聞いてもいいのだろうか、と思いつつもその問いは喉から漏れていた。
「ラフィはここに来る以前は、何をしていたの?」
学院内の地図を見つめていたラフィは顔を上げて、優しい表情を彼女へと向けた。
「俺の過去を語るのは難しい。なにせ、失ったものが……多すぎる」
「そ……そうなんだ。なんかごめん」
リーシャがラフィと過ごしてきた期間は数えてみると七年間に渡る。ラフィの過去ことについては考えてみると一度も聞いたことがない。
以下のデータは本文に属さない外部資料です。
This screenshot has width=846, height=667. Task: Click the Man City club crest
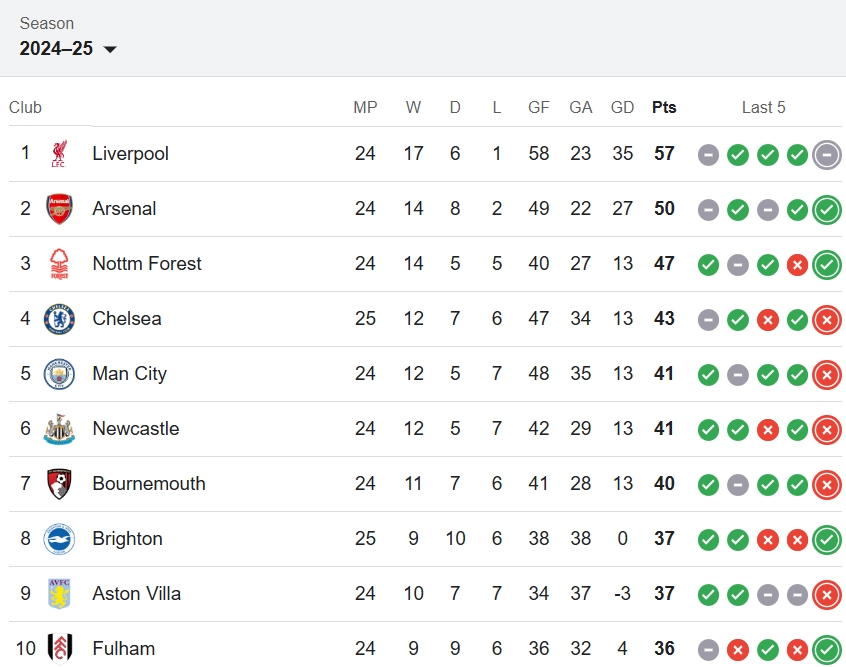click(59, 374)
ラフィと二人きりで任務に参加するという機会がほとんど無かったということもあるが、リーシャがこのギルドに来た時からラフィは常に冷静で何も躊躇わない頼れる先輩として見てきた。だから気にすることが無かったのだろう。
「気にすることでもない。俺は、過去を殆ど捨てた」
これ以上リーシャには踏み込める自信がなかった。
殆ど?……では、過去に残したものがあるとでも言うのか。
だが、その疑問は口にすることもできずに、心の中で霧散してしまう。
リーシャの俯いていた顔をラフィが覗き込むと、バッチリと二人は目が合う。
「リーシャ。そんな暗い顔をされては俺が困るだろう? 何か聞きたいことがあるなら答えてやる。──できる範囲でなら」
だが、リーシャは大きく首を横に振った。
黄金のポニーテールが揺れ、風に乗って甘い香りがラフィの鼻腔をくすぐる。
「そうか」
「うんっ!その代わり、任務を成功させるたびに一つずつ昔話を聞かせて?」
子供の様な無邪気な表情に思わずラフィも口元が綻んでしまった。
優しい微笑みで頷くと、リーシャは白い歯を見せて親指を立ててきた。
「約束ねっ?ラフィ先輩っ♪ それと、今日は任務ないんだし今から買い物に付き合ってよ!」
ラフィの瞳には、一つ年下の目の前の少女が、過去の誰かと重なって愛おしく見えた。
ラフィはぎゅっと自身の胸元を強く握る。
何で今更こんなことを思い出す……。結局俺は暗殺者でしかないんだ。
もう一度彼女に会った時に、俺はどんな表情をすればいいのか?どんな態度を取ればいいのか?……分からない──否。そんなものは決まっている、悪人を殺して正義を語る偽善者らしく偽善者として接すればいいのだ。
──全て過去の失敗に、言い訳をしてやればいい。